Das Organspendeprogramm ist ein Programm für die professionelle lokale Organspendekoordination. Es bietet den Familien sterbender Patienten finanzielle Anreize in der Höhe eines Jahresgehaltes, damit diese die Organe des Verwandten für Transplantationen freigeben. Eine Präsentation des China-Organ-Donation-Administration-Centers zeigt einen starken Anstieg der Zahl der kooperierenden Familienangehörigen. Die WHO-Richtlinien zur Organtransplantation verbieten jedwede Zahlung für Organe. Ebenso steht in der Erklärung der Istanbul Custodian Group (DICG): „Länder sollen keine Programme etablieren oder erlauben, in denen Geld [für Transplantationsorgane] gezahlt wird.“ Überraschender- und unverständlicherweise bewerten Mitglieder dieser Organisationen China anhand eines chinaspezifischen Doppelstandards: Jose Nunez, ein WHO-Funktionär, der für Organtransplantationen weltweit zuständig ist, wird in Bezug auf China wie folgt zitiert: „Eine Transplantationsreform auf freiwilliger und gemeinschaftlicher Basis zeigt die einzige legitime Quelle für Organspenden post mortem, die mit den Richtlinien des WHO und der Istanbuler Deklaration übereinstimmt.“ Dabei ignoriert er, dass jenes System auf „freiwilliger und gemeinschaftlicher Basis“ für Organspenden post mortem nicht auf freiwilligen Spenden, sondern Vorgehen basiert, die die Prinzipien seiner eigenen Organisation verletzen. Eine ähnliche Diskrepanz betrifft manche Mitglieder der DICG, die China für sein neues Organspendesystem preisen, obwohl dieses doch gegen das ethische Prinzip des DICG verstößt, welches Zahlungen für Organe verbietet.

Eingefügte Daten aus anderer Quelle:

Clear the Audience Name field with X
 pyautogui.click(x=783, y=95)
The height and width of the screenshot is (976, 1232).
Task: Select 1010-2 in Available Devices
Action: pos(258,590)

Auf die Frage, ob noch immer Organe Gewissensgefangener verwendet werden, antworteten chinesische Beamte, dass dies aufgrund eines unkontrollierbaren Schwarzmarktes noch immer passieren könne. Wie aber können Gefangene, die unter ständiger Kontrolle und Überwachung des Staates stehen, Teil eines Schwarzmarktes für Organe sein?
China setzt eifrig eine endlose Zahl von Reformen um, um die internationale Anerkennung zu gewinnen. Doch was fehlt, ist eine bedingungslose Transparenz bei der Organbeschaffung. Dies sollte die internationale medizinische Gemeinschaft fortwährend von China einfordern.